Figure 6.

A model for Snc v-SNARE functioning in exocytosis and endocytosis. (1) Secretory vesicles derived from the trans Golgi (TGN) or, perhaps, a late endosomal sorting compartment undergo docking and fusion at the PM. Snc v-SNAREs confer the docking and fusion of two classes of secretory vesicles by forming functional SNARE complexes in trans with partner t-SNAREs from the PM, Sso1,2, and Sec9. (2) After membrane fusion and subsequent disassembly of the cis SNARE complexes (catalyzed by Sec17/18 [not illustrated]), Snc proteins are recruited to newly forming endocytic vesicles.

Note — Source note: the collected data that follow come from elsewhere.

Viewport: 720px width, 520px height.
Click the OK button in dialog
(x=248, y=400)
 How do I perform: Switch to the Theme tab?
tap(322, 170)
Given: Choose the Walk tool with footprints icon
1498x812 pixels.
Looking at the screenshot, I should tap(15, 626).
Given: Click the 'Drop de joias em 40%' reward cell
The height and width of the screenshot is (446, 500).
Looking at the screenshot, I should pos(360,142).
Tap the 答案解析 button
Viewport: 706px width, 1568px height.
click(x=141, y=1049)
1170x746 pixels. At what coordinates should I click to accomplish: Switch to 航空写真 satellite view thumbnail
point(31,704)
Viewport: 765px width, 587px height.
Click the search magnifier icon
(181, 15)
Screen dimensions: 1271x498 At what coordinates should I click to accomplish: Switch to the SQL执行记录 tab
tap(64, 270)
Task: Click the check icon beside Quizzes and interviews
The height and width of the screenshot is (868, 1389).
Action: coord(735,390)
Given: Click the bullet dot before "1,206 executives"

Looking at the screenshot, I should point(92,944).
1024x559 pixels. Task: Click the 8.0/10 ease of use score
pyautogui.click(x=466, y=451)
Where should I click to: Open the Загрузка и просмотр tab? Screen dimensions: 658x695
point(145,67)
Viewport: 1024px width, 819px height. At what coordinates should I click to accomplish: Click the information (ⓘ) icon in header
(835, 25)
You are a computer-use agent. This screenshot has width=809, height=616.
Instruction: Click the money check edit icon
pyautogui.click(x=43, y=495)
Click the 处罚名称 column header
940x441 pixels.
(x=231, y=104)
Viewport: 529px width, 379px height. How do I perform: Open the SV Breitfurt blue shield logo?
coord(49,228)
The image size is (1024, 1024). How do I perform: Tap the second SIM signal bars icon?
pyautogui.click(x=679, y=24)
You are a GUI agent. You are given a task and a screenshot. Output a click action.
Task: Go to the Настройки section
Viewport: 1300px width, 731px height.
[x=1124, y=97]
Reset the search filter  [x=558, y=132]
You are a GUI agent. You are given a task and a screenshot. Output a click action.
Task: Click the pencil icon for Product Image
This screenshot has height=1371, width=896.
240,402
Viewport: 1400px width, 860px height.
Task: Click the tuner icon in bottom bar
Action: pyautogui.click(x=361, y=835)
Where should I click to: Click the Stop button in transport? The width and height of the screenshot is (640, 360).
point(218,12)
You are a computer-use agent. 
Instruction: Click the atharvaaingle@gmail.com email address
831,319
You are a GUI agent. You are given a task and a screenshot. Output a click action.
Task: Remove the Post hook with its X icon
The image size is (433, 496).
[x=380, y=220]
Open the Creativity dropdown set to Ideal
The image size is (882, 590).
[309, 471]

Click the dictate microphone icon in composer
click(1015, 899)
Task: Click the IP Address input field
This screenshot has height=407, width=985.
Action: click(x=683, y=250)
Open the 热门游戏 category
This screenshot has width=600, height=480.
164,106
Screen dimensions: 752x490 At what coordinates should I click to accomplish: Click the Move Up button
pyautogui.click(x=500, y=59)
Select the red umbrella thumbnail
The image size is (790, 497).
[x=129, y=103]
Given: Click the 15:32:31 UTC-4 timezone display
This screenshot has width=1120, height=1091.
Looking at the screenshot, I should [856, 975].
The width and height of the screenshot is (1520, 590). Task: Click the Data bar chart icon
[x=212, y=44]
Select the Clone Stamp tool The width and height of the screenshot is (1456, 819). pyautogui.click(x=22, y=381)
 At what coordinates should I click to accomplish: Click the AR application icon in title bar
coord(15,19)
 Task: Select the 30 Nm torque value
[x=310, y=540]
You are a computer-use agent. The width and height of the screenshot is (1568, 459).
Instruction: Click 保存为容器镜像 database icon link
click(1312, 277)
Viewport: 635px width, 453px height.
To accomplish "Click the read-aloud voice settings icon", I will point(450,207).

Next, they interact with Tlg2 at an early endosomal compartment and mediate fusion of the endocytic vesicles, as suggested from this and other studies (see DISCUSSION). (3) Finally, Snc proteins are retrieved back to the Golgi by entering an endosome-derived vesicle and subsequently conferring its ability to fuse with the TGN. This last step is probably mediated by Tlg1, which has been shown to localize to that compartment. Given the long half-life of Snc proteins (approximately 8 h; Couve et al., 1995), it is likely that these v-SNAREs participate in many rounds of exocytic and endocytic vesicle trafficking.